**Activity**
Set down the data below in full and exactly, minus the pictures.

[Stored data]
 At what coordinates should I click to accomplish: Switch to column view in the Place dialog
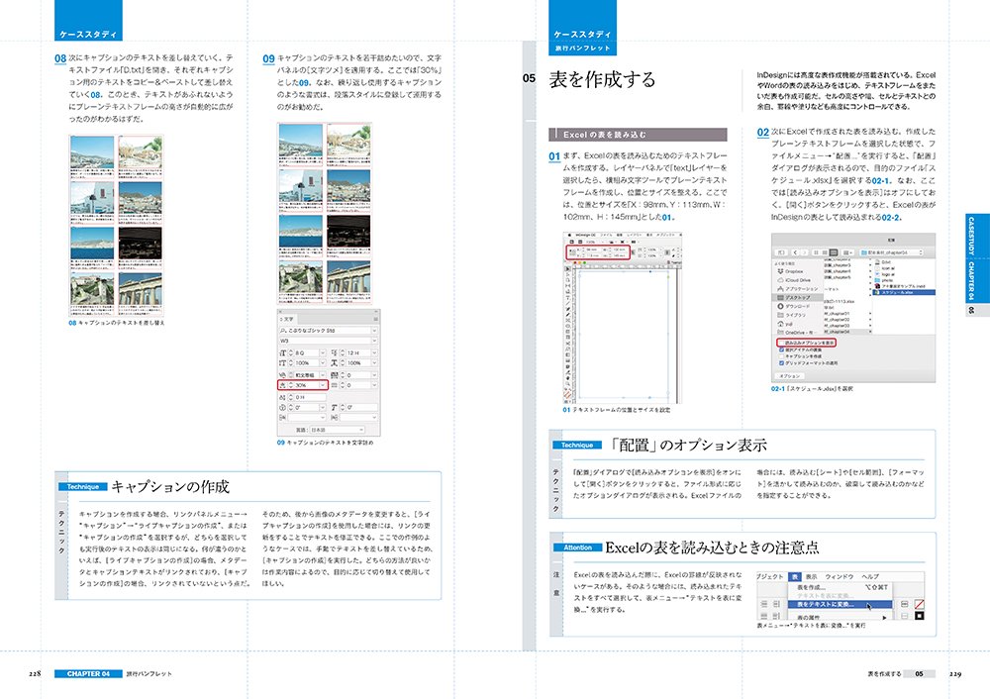(x=833, y=252)
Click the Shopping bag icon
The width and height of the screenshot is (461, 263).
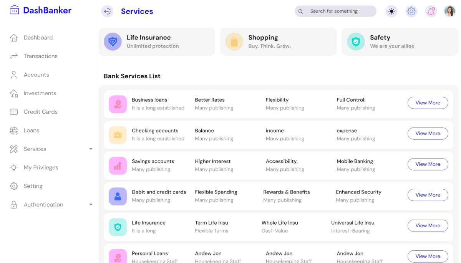(x=234, y=42)
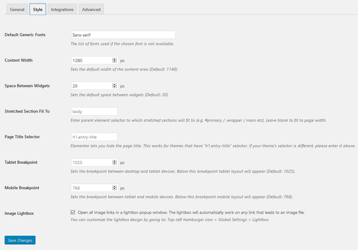Decrease Content Width with the down arrow

point(115,62)
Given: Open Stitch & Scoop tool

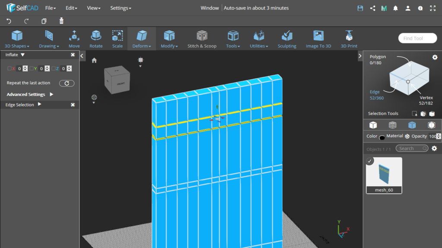Looking at the screenshot, I should coord(202,39).
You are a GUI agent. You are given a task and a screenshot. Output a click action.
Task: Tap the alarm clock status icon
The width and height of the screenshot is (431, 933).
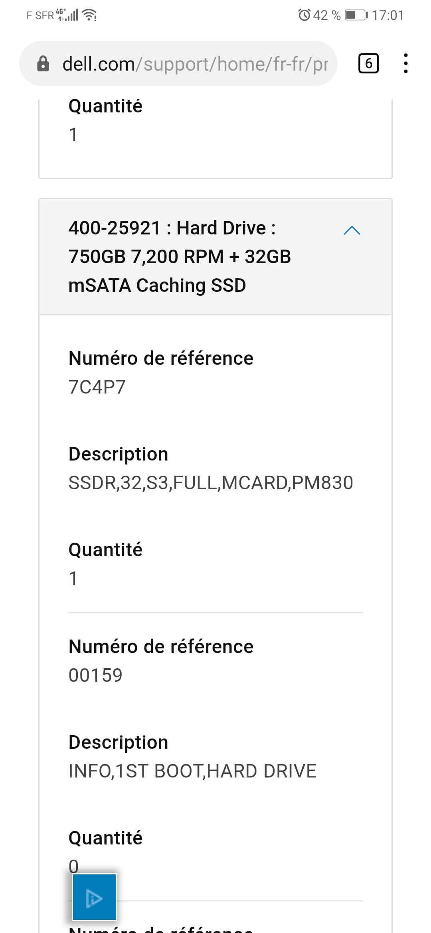point(304,15)
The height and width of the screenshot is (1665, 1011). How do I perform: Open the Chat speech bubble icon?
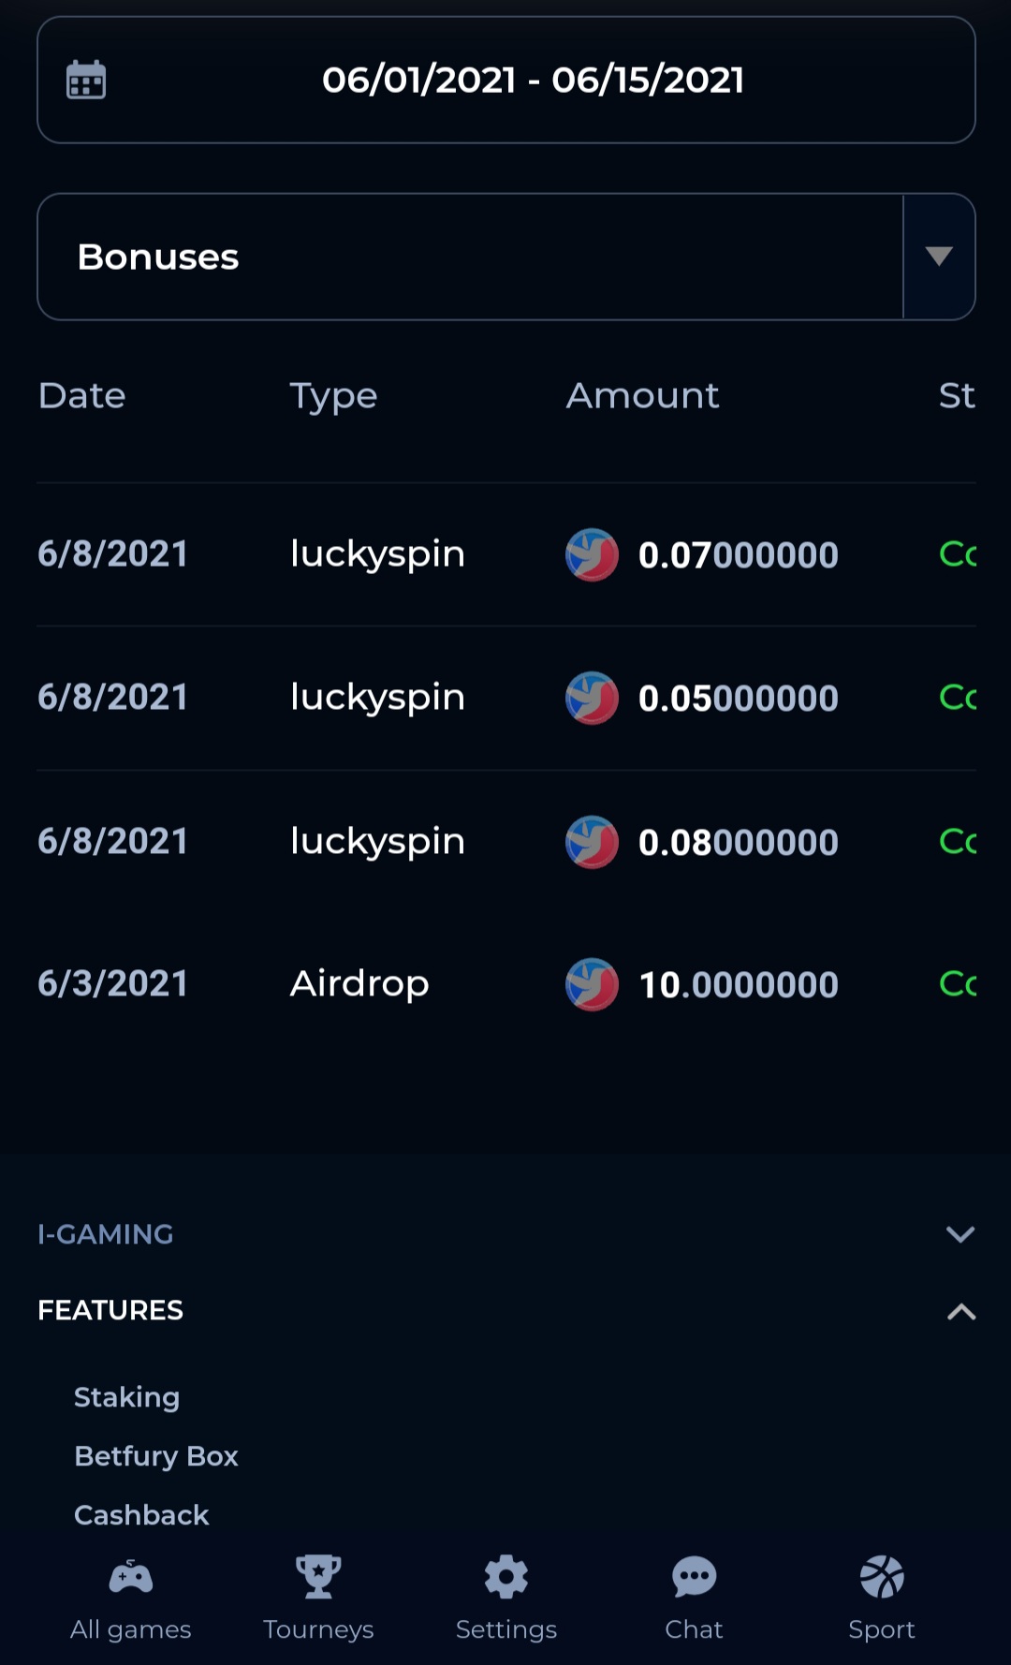click(694, 1577)
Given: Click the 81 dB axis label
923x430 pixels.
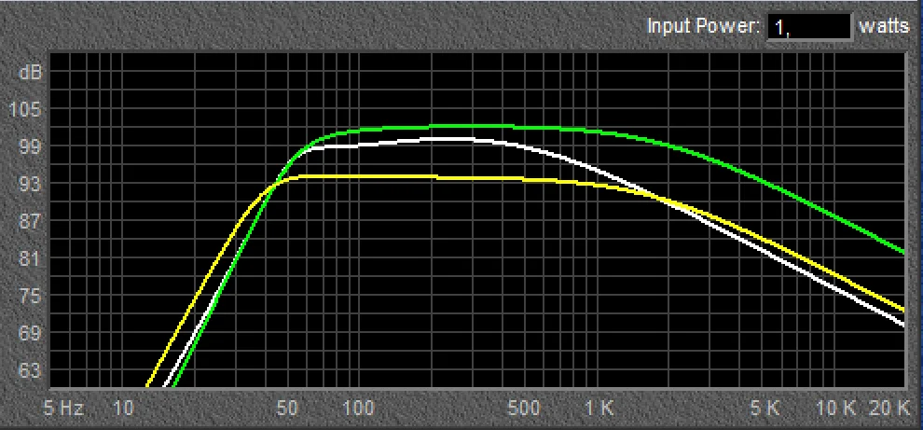Looking at the screenshot, I should (x=29, y=258).
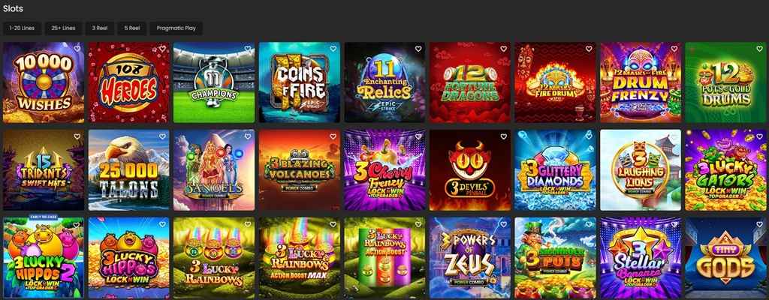Show only 3 Reel slots
The height and width of the screenshot is (300, 769).
pos(100,29)

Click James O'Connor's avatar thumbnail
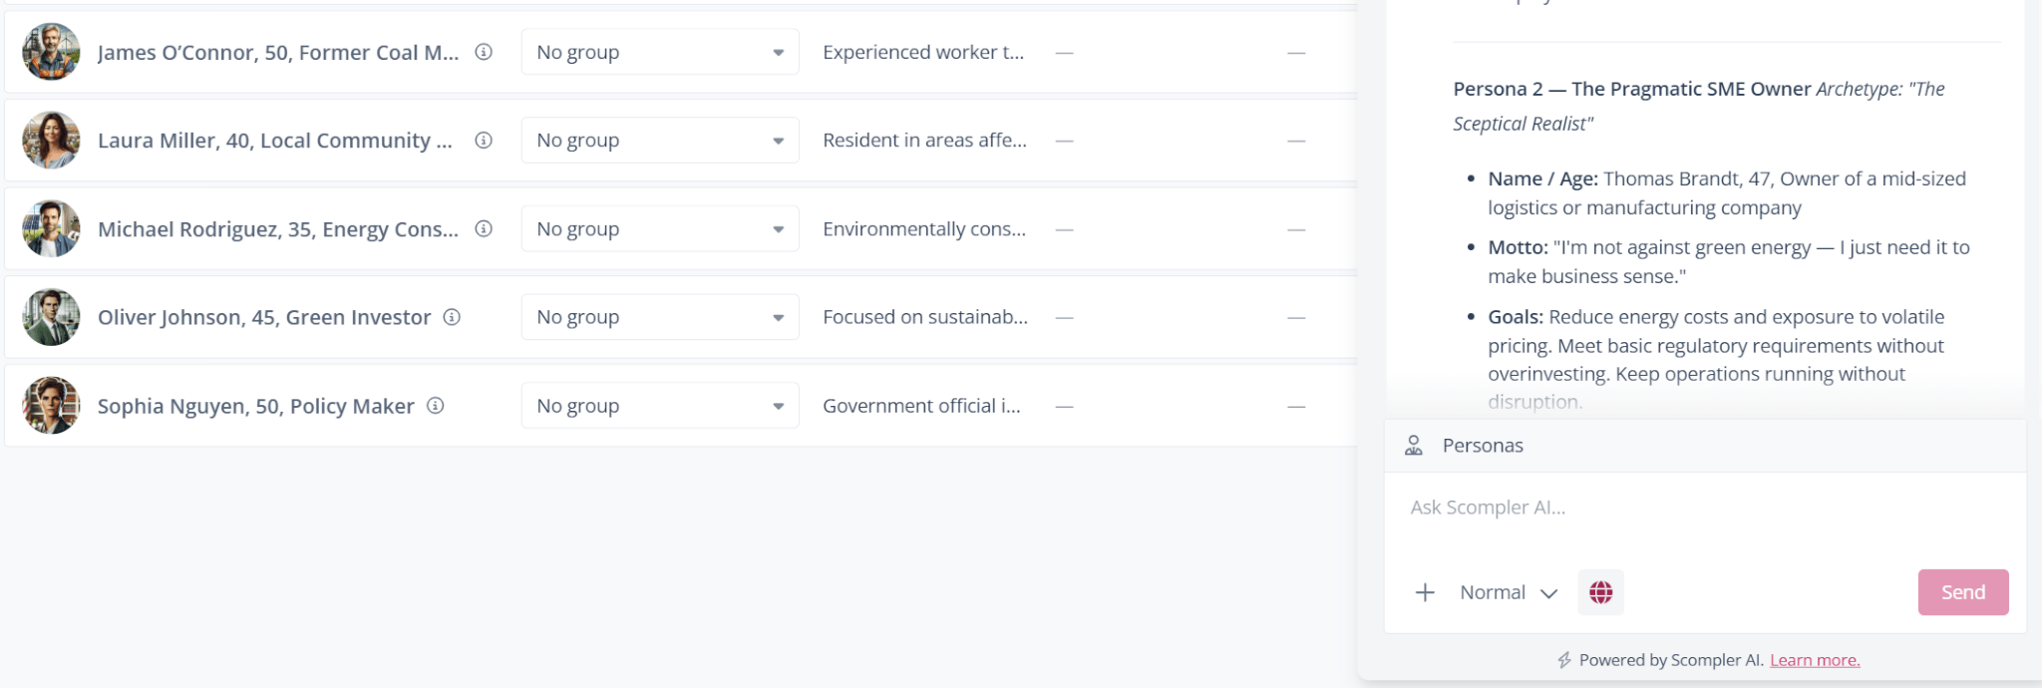(x=51, y=52)
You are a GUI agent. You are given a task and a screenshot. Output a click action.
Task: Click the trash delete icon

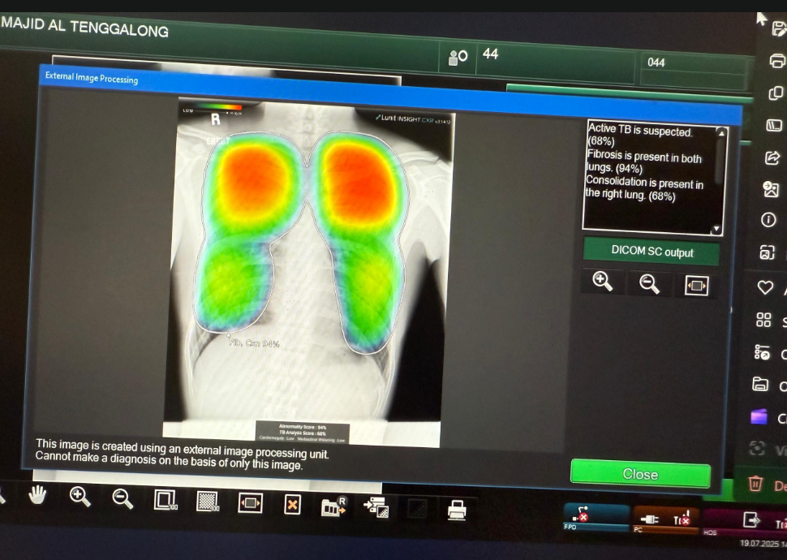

**Your response**
 At what coordinates should I click to accomplish: Switch to column view in the Place dialog
(x=833, y=252)
Click the Shopping bag icon
The width and height of the screenshot is (461, 263).
(x=234, y=42)
Decrease Content Width with the down arrow

point(115,62)
Given: Open Stitch & Scoop tool

Looking at the screenshot, I should coord(202,39).
You are a GUI agent. You are given a task and a screenshot. Output a click action.
Task: Tap the alarm clock status icon
The width and height of the screenshot is (431, 933).
point(304,15)
The height and width of the screenshot is (1665, 1011). How do I perform: Open the Chat speech bubble icon?
click(694, 1577)
Given: Click the 81 dB axis label
923x430 pixels.
Looking at the screenshot, I should (x=29, y=258).
Show only 3 Reel slots
The height and width of the screenshot is (300, 769).
pos(100,29)

Click James O'Connor's avatar thumbnail
(x=51, y=52)
You are a GUI agent. You are given a task and a screenshot. Output a click action.
Task: Click the trash delete icon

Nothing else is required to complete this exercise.